Formerly high-flying lawyer Michael Avenatti, who skyrocketed to instant national fame last year as the lawyer for AVN Hall of Famer Stormy Daniels in her lawsuit against Donald Trump and his “fixer” Michael Cohen, will have to remain in New York City to face federal charges that he ripped off Daniels to the tune of $300,000, the Associated Press reported

Avenatti had petitioned United States District Court Judge Deborah Batts to move the case to Los Angeles, California, where he resides. But the judge could not find a reason to change the venue of the case. Avenatti also faces separate charges that he attempted to extort the Nike footwear company out of $20 million, and that case is also based in New York City. 

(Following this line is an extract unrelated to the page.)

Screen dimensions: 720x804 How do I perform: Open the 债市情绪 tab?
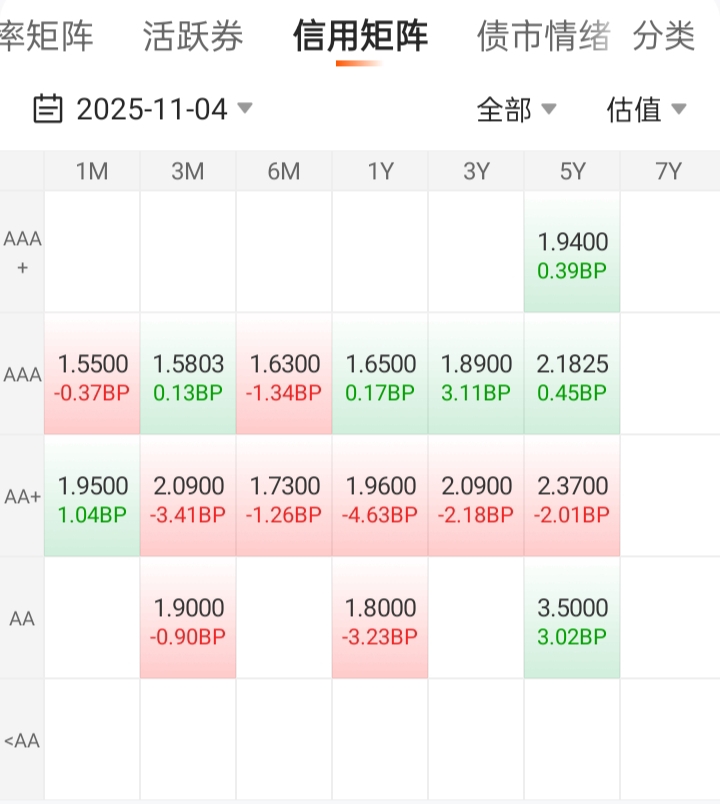543,37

The lawyer, who for much of last year was a near-constant presence on cable news and other media outlets and even toyed with a run for president, came crashing down hard earlier this year under a blizzard of criminal charges. The 48-year-old also faces charges in California of bilking clients out of money that they won in lawsuit settlements. 

In the Daniels case, as AVN.com reported, prosecutors allege that after Daniels signed a publishing deal for her memoir Full Disclosure, Avenatti fraudulently induced the publisher to wire nearly $300,000 of her advance against royalties into a private bank account that he controlled.

Avenatti then dipped into the funds which rightly belonged to Daniels, prosecutors say, to support a high-living, jet-set lifestyle that included “plane tickets, hotel stays, meal delivery, dry cleaning and a monthly payment on a Ferrari.”

Avenatti has denied the charges and entered a not guilty plea in May, almost exactly 14 months after he first exploded onto the national media scene by filing Daniels’ lawsuit against Trump over a “hush” agreement that supposedly prevented her from discussing a sexual encounter she had with Trump in 2006.

As soon as the suit was filed, Avenatti launched a non-stop media blitz in which he appeared in televised interviews on a near-daily basis, taunting Trump and Cohen at every stop.

Daniels fired Avenatti in March, just days after a federal judge dismissed her lawsuit against Trump and Cohen, saying the suit was irrelevant because both Trump and Cohen had agreed not to enforce the “hush” agreement.

But fallout from the lawsuit continues. Cohen is now serving a three-year federal prison sentence in part over the hush money payments he made to Daniels on Trump’s behalf. And the Manhattan District Attorney last month launched a new investigation into the payments—a probe that could ensnare Trump himself.